Windows admins report AD authentication failures after installing Patch Tuesday update
Microsoft says the problem only affects domain controller servers that have received Patch Tuesday updates
Windows system admins are reporting authentication problems after installing the latest May 2022 Patch Tuesday security updates, which were released this week.
Affected systems alerted IT admins that authentication had failed owing to a mismatch in user credentials. Either the given username does not map to an existing account or the password was incorrect.
The issue affects client and server Windows platforms, as well as systems running any Windows version, even the most recent releases (Windows 11 and Windows Server 2022).
Microsoft said it was looking into complaints of authentication problems following its rollout of the May security upgrades.
According to the firm, the problem only affects domain controller servers that have received the Patch Tuesday updates.
Authentication failures should not occur if the fixes are installed on client Windows devices and Windows servers that are not domain controllers, it added.
"After installing updates released May 10, 2022 on your domain controllers, you might see authentication failures on the server or client for services such as Network Policy Server (NPS), Routing and Remote access Service (RRAS), Radius, Extensible Authentication Protocol (EAP), and Protected Extensible Authentication Protocol (PEAP)," Microsoft explained.
"An issue has been found related to how the mapping of certificates to machine accounts is being handled by the domain controller."
The issues that Windows Server administrators are presently experiencing are related to the way Microsoft addressed two 'high severity' privilege escalation bugs, CVE-2022-26931 and CVE-2022-26923.
These vulnerabilities were discovered in Windows Kerberos and Active Directory Domain Services, and they were addressed in Tuesday's round of monthly security updates.

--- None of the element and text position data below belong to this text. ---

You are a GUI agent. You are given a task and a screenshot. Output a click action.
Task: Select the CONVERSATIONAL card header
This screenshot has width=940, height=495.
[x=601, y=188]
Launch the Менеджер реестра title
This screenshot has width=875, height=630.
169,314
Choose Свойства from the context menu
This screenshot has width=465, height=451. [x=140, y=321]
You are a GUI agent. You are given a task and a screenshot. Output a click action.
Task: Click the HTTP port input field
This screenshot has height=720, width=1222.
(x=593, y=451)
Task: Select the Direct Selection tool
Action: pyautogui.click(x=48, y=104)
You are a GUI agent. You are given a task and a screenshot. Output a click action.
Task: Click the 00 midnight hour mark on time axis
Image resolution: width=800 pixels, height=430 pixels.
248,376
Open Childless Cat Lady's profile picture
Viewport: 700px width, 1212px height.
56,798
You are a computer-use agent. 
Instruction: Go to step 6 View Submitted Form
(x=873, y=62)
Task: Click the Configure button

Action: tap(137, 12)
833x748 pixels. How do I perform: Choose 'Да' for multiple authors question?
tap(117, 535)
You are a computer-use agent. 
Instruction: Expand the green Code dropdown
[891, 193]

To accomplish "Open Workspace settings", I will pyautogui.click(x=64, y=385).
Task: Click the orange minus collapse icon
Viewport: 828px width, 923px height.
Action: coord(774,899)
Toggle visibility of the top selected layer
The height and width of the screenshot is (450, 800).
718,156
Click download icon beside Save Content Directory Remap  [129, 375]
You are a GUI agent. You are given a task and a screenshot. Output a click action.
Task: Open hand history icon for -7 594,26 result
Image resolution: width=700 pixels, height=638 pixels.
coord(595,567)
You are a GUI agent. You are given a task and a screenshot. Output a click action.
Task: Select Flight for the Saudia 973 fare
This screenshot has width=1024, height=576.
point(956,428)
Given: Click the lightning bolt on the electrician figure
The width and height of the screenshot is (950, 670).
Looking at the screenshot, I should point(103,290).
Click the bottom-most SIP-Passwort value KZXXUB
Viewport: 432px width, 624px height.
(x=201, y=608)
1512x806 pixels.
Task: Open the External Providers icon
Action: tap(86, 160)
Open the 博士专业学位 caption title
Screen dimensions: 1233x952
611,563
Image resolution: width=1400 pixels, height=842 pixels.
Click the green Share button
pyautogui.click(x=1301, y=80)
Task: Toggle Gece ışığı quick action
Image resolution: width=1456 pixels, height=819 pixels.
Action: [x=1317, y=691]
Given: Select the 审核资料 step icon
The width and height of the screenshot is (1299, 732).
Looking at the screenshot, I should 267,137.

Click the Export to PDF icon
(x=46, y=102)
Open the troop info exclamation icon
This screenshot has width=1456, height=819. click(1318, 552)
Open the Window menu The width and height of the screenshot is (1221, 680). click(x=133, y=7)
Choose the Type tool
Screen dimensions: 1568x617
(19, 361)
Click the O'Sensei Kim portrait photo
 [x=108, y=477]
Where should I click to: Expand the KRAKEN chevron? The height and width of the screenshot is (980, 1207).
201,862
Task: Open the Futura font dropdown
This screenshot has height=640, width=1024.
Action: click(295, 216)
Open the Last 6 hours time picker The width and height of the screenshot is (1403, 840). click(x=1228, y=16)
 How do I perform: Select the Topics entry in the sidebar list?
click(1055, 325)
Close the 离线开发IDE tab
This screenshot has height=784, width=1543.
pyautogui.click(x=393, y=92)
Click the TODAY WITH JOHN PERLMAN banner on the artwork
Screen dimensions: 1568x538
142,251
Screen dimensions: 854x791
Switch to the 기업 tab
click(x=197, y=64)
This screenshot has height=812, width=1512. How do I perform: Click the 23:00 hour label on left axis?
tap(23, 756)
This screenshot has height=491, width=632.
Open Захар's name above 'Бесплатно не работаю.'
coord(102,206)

"CVE-2022-26931 and CVE-2022-26923 address an elevation of privilege vulnerability that can occur when the Kerberos Distribution Center (KDC) is servicing a certificate-based authentication request," according to Microsoft.
"Before the May 10th, 2022, security update, certificate-based authentication would not account for a dollar sign ($) at the end of a machine name. This allowed related certificates to be emulated (spoofed) in various ways," it explained.
One user in a Reddit Patch Tuesday support group said that uninstalling the KB5014001 and KB5014011 updates served as a temporary workaround.
Another popular workaround, as reported by BleepingComputer, seems to be locating the StrongCertificateBindingEnforcement registry entry and change it to 0 (zero).
However, Microsoft strongly advises against using this workaround and suggests that admins manually map certificates to a machine account in Active Directory until an official patch is released.
Microsoft addressed a total of 75 security vulnerabilities, including three zero-days, in its May 2022 Patch Tuesday update.
Among the most serious of the patched bugs is CVE-2022-26925, a zero-day with CVSS score of 8.1.
A critical RCE vulnerability addressed is CVE-2022-26937, which affects services using the Windows Network File System (NFS).
Other RCE bugs patched by Microsoft this month include flaws in Windows Graphics (CVE-2022-26927), Windows LDAP (CVE-2022-22012, CVE-2022-29130), Windows Kernel (CVE-2022-29133), Visual Studio Code (CVE-2022-30129) and Remote Procedure Call Runtime (CVE-2022-22019).